Written communications pursuant to Rule 425 under the Securities Act (17 CFR 230.425)

o

Soliciting material pursuant to Rule 14a-12 under the Exchange Act (17 CFR 240.14a-12)

o

Pre-commencement communications pursuant to Rule 14d-2(b) under the Exchange Act (17 CFR 240.14d-2(b))

o

Pre-commencement communications pursuant to Rule 13e-4(c) under the Exchange Act (17 CFR 240.13e-4(c))

 


 

 



 

 

Item 3.02. Unregistered Sales of Equity Securities.

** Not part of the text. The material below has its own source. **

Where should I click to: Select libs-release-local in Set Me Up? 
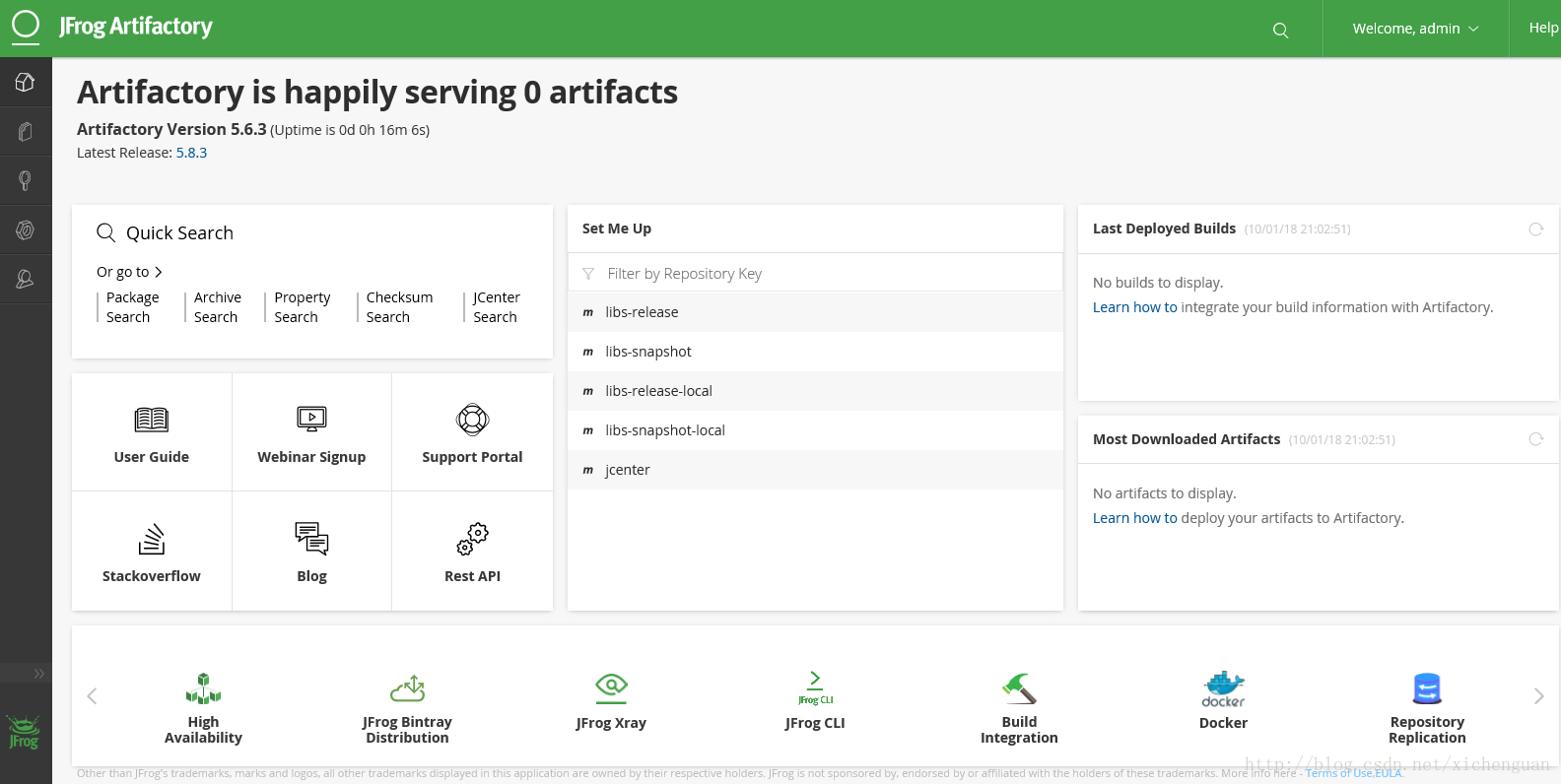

On February 20, 2006, Lehman Brothers UK Capital Funding III LP, a U.K. limited partnership (the “Issuer”), entered into an agreement to issue on February 22, 2006 €500,000,000 Fixed/Floating Rate Enhanced Capital Advantaged Preferred Securities (the “Preferred Securities”), each with a liquidation preference of €50,000, comprising limited partnership interests in the Issuer. The general partner of the Issuer is a wholly-owned subsidiary of Lehman Brothers Holdings Inc. (the “Company”). Lehman Brothers Holdings plc, a U.K. corporation and wholly-owned subsidiary of the Company (the “Guarantor”), has provided a subordinated guarantee of all payments (other than on liquidation) that are due and payable by the Issuer in respect of the Preferred Securities. The Preferred Securities and the guarantee were issued and sold pursuant to Regulation S under the Securities Act of 1933, as amended, and were not offered or sold within the United States or to, or for the account or benefit of, U.S. persons.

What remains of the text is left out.